_ABOUT THIS TASK_: Using the records below, copy every line that holds the string "yellow".

- - -

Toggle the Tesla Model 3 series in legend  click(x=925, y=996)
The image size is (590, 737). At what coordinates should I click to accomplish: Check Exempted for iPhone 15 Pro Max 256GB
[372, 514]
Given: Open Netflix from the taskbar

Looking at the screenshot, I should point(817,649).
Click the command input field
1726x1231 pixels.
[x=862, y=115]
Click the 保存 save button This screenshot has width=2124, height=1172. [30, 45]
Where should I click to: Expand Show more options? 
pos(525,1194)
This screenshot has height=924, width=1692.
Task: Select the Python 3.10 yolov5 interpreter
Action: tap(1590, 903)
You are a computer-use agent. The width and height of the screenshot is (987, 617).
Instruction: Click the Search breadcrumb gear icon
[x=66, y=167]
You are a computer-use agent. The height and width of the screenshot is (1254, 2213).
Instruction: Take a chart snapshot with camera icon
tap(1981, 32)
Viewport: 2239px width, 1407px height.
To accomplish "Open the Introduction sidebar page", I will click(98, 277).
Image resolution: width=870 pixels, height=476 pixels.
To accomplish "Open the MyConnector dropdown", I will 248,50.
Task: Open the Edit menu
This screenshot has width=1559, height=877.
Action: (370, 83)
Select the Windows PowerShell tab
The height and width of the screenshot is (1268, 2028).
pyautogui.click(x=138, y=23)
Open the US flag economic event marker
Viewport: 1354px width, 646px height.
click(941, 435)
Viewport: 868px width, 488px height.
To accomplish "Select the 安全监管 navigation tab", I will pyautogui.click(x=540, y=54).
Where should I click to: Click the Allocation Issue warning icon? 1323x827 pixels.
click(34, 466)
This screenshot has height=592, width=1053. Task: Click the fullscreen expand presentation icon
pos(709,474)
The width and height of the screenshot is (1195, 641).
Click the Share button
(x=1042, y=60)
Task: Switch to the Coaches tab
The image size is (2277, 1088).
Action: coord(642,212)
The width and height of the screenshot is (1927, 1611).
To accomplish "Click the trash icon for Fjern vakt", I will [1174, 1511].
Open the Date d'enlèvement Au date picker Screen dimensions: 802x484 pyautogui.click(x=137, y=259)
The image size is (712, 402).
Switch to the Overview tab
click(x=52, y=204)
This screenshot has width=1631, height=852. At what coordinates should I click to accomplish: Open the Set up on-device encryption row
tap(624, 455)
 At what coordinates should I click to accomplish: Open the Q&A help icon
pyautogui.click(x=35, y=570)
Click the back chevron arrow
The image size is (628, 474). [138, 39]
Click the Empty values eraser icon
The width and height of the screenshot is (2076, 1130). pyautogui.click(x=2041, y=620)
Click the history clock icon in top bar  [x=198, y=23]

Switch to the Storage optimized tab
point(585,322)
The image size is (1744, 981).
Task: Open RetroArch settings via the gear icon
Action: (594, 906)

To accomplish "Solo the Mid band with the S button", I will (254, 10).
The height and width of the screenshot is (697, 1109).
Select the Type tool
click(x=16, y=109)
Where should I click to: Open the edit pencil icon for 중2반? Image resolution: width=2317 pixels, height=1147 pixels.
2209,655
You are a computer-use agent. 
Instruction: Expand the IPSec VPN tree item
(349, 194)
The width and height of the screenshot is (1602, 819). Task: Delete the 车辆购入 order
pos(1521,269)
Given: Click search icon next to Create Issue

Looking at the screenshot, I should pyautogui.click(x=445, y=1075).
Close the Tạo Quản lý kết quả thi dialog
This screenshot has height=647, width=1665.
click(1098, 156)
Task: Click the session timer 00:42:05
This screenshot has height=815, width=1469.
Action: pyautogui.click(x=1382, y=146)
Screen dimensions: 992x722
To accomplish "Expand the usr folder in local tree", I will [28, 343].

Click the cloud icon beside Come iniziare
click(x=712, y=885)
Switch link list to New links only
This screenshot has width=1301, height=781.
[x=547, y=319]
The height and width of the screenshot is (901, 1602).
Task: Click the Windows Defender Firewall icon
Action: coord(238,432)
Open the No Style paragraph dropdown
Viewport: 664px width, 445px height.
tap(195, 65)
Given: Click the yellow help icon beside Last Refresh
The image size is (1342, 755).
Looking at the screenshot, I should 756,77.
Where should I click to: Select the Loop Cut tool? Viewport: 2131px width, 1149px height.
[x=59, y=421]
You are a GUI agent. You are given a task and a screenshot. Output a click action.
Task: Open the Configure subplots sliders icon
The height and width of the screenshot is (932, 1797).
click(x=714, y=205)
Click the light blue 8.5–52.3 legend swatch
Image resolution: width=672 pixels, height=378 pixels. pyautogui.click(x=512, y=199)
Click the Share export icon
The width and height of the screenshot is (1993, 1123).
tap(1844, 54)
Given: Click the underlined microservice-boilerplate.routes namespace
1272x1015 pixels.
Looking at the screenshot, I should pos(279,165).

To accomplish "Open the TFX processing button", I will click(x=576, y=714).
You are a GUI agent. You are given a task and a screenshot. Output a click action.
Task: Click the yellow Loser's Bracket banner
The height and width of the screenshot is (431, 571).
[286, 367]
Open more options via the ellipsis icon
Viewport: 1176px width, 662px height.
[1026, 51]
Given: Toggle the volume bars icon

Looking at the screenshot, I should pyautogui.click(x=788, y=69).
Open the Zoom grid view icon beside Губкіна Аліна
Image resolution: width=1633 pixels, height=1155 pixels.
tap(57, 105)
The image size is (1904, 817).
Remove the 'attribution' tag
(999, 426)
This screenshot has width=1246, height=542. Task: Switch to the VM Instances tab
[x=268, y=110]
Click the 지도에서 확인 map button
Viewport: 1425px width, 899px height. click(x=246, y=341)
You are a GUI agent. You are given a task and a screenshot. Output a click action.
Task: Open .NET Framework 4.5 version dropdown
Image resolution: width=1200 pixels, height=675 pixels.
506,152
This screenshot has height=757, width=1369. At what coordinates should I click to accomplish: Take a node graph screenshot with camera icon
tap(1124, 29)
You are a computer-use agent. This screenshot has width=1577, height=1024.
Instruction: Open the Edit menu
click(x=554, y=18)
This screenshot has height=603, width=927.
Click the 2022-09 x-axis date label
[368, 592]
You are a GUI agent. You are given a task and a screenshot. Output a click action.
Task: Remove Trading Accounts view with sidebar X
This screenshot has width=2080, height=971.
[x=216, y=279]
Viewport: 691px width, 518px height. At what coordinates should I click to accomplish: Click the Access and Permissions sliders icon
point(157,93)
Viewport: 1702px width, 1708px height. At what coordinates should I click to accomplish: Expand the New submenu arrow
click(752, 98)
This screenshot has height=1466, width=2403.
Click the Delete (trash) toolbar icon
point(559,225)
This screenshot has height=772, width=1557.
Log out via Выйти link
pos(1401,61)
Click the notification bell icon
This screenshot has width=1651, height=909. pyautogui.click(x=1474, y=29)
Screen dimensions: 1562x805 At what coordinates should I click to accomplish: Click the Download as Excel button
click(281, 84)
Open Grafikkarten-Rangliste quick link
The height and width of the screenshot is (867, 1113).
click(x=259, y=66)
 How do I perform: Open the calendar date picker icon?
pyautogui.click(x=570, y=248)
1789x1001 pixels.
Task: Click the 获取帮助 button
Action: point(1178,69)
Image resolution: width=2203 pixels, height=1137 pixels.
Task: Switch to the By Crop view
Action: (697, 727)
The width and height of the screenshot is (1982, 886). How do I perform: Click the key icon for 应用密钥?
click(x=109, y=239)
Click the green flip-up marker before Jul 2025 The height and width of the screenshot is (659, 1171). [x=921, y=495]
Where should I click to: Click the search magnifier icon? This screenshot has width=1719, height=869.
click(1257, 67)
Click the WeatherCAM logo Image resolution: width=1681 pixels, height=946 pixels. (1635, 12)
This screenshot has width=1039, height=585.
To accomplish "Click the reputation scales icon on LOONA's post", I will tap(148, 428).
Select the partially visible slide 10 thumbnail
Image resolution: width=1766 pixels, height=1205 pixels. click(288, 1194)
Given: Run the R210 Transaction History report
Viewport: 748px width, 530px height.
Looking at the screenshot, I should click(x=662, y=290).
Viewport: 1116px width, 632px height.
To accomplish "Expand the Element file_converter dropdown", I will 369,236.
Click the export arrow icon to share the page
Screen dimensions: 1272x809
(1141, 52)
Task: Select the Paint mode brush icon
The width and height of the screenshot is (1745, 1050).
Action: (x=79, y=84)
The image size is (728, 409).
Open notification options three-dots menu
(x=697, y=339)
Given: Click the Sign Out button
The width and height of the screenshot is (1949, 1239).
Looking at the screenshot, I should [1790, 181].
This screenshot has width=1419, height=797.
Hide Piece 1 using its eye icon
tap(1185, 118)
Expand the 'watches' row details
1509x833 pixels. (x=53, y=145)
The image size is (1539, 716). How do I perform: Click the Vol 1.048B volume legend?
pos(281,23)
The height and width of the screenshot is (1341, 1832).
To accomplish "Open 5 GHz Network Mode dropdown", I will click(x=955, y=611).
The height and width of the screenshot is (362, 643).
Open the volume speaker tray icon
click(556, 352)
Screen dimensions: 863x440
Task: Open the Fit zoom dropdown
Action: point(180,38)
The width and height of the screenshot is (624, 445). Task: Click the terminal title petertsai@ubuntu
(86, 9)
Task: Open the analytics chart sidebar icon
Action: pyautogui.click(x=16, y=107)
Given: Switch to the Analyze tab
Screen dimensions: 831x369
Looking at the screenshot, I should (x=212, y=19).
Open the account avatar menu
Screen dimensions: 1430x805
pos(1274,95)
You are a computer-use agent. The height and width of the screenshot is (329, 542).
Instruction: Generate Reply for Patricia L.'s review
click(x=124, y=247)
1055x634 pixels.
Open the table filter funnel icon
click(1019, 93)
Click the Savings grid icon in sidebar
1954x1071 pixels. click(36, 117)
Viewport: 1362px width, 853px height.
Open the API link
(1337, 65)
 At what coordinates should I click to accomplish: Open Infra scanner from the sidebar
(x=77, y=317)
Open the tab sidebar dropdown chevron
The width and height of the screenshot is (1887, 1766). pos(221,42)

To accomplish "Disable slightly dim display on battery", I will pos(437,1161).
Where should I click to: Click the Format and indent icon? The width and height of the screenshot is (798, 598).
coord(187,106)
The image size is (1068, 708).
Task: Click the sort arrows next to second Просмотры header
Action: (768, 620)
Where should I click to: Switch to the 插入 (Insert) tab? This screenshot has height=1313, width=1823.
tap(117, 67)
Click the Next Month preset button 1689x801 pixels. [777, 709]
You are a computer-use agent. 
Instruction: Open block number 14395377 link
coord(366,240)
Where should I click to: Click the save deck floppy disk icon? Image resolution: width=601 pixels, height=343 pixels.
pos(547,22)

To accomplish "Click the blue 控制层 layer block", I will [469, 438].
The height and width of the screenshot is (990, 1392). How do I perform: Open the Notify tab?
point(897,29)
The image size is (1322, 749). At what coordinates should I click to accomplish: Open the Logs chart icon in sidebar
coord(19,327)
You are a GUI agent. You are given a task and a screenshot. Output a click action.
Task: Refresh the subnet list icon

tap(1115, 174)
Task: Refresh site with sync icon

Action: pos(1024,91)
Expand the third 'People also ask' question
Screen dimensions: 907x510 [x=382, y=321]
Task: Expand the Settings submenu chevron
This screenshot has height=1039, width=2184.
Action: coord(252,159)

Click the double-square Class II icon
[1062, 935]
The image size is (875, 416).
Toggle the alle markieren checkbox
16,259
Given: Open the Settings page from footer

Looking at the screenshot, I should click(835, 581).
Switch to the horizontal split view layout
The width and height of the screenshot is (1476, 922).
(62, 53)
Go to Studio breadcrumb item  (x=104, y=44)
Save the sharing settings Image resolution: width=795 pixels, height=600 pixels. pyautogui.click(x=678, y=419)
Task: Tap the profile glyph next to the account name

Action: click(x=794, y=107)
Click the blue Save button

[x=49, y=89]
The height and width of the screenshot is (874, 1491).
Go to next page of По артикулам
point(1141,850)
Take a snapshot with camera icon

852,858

- - -

_TASK ANSWER_:
Given: Click the yellow help icon beside Last Refresh
Task: Click the yellow Loser's Bracket banner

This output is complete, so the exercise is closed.